## [PROVIDED TEXT]
________
WHY DO GOOD MEN DO NOTHING?

Here's one for you, fella's. This guy's something else. Aren't you, Bruce?

At one point during my post-divorce litigation, when I was over $25,000 behind in child support,

I received letters from the county sheriff's department to "surrender" myself at their

office. I fired back a letter demanding to know when war was declared against We the People, or

even me, that I had to "surrender", since surrender is a term of war. I never got another

letter from the sheriff's department. They came a-looking for me at 5 different addresses that I

gave them, but I was never at the address that they came looking. I had an address that was a

doghouse. Several other addresses were various P.O. Boxes in different towns. I never gave them

any information or correct information. They tried to find me through my driver's license. I

had a P.O. Box for the mailing address on it, and it was for an address of a friend of mine 4

counties away. This was the "fathers' rights underground railway" way of doing things. I had

to improvise to avoid being captured by the enemy (family court and sheriffs) and it worked like charm.

I also received "notice" letters from various judges to appear before them regarding my child

support and visitation matters and they would give me "my day in court". I nastily replied

back that I was born at night, but not the night before and that if they thought I was as stupid

as them, then they were fools to think I would just show up to be arrested. I never received

any further letters from judges. I filed judicial complaints against these judges for

harassment and threats through the U.S. mails (including extortion and racketeering). The

complaints usually never went anywhere, but it took them many months and sometimes over a year

to dismiss the complaints. In the meantime, the judges were removed from my case.
________
## [DATA EXCERPT]
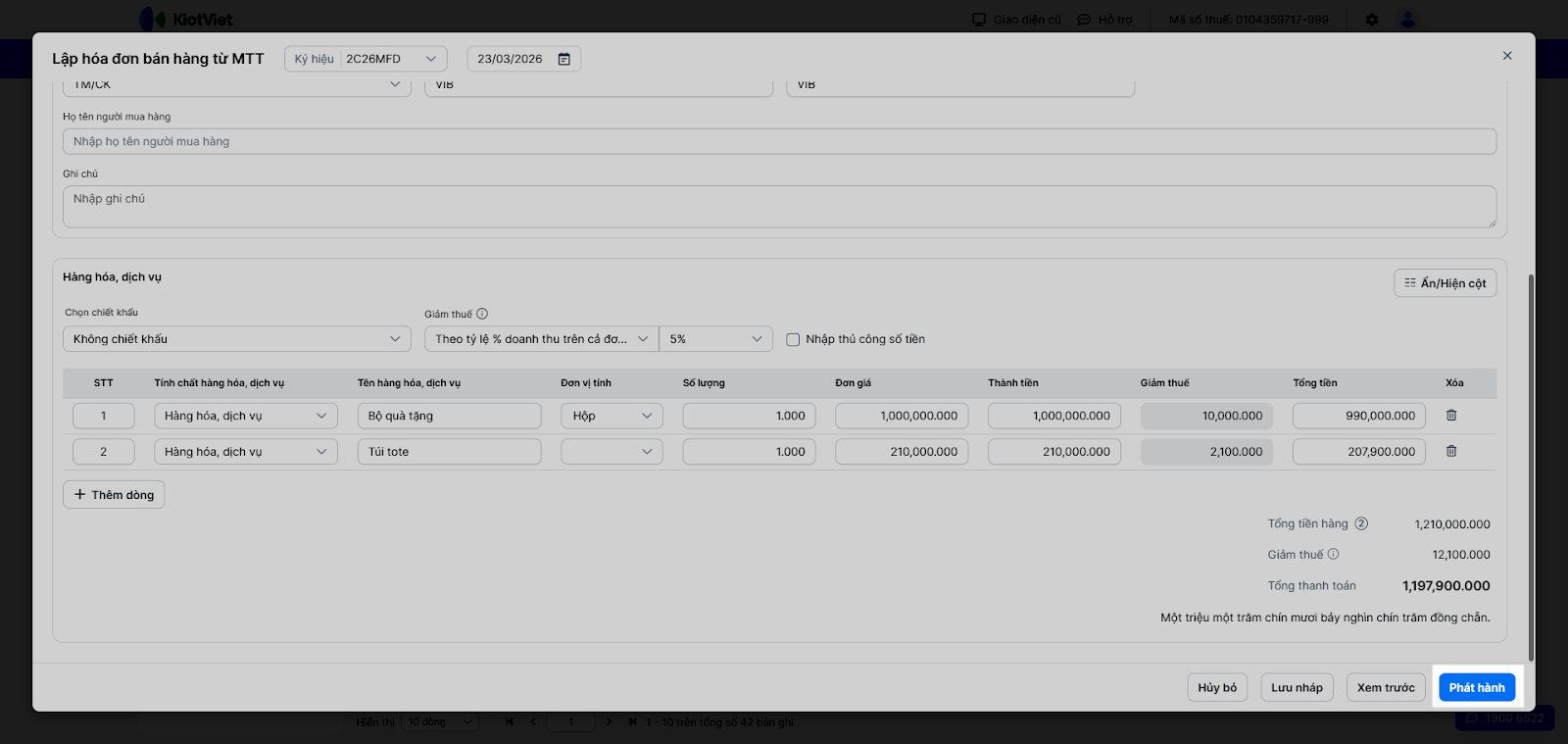Click the Lưu nháp button
This screenshot has width=1568, height=744.
click(x=1297, y=687)
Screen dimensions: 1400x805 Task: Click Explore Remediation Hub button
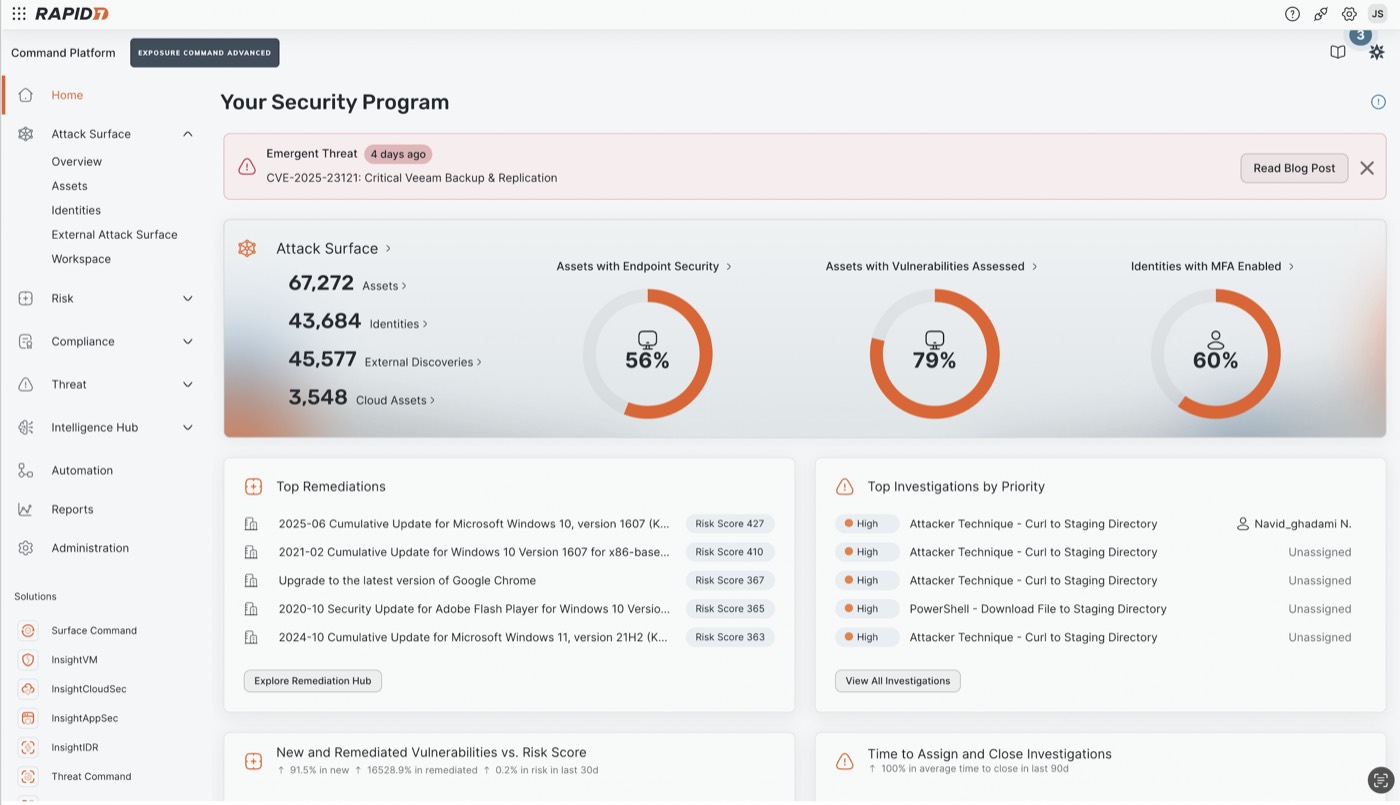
________
## [GIVEN TASK]
Carry on the first-person account of evading the sheriff's department and family court judges, picking up right after its final sentence. The material plays no role here.

## [RESPONSE TO THIS EXERCISE]
The idea folks is as the article below states: Do not cooperate with them. Make it as

tough as possible when they are trying to screw you out of house, family, your salary and your

children. Answer every question on the financial case information statement with 5th Amendment or

write that you "respectively choose not to answer this question because this civil matter can be

converted into a criminal matter at a later time if your ex-wife removes the children out of state

or you move out of state, creating a federal issue between 2 states". Tell them on your case

information statements that you cannot properly answer the question because you haven't received

competent, effective legal advice to protect your 5th Amendment right to remain silent as a

protection (and right to protest under the 1st Amendment) or with regard to your rights under

the 4th Amendment (the giving of your information is an illegal seizure of your financial records,

books and other documentation and you don't have to give it under the 5th Amendment right to

remain silent, and 1st Amendment right to protest). If they try and impute income to you

for that, you tell them that you will pay what you believe is appropriate to raise your children

and what the state pays for welfare to a family of 3 (mother & 2 children; usually around $450-$550 per month).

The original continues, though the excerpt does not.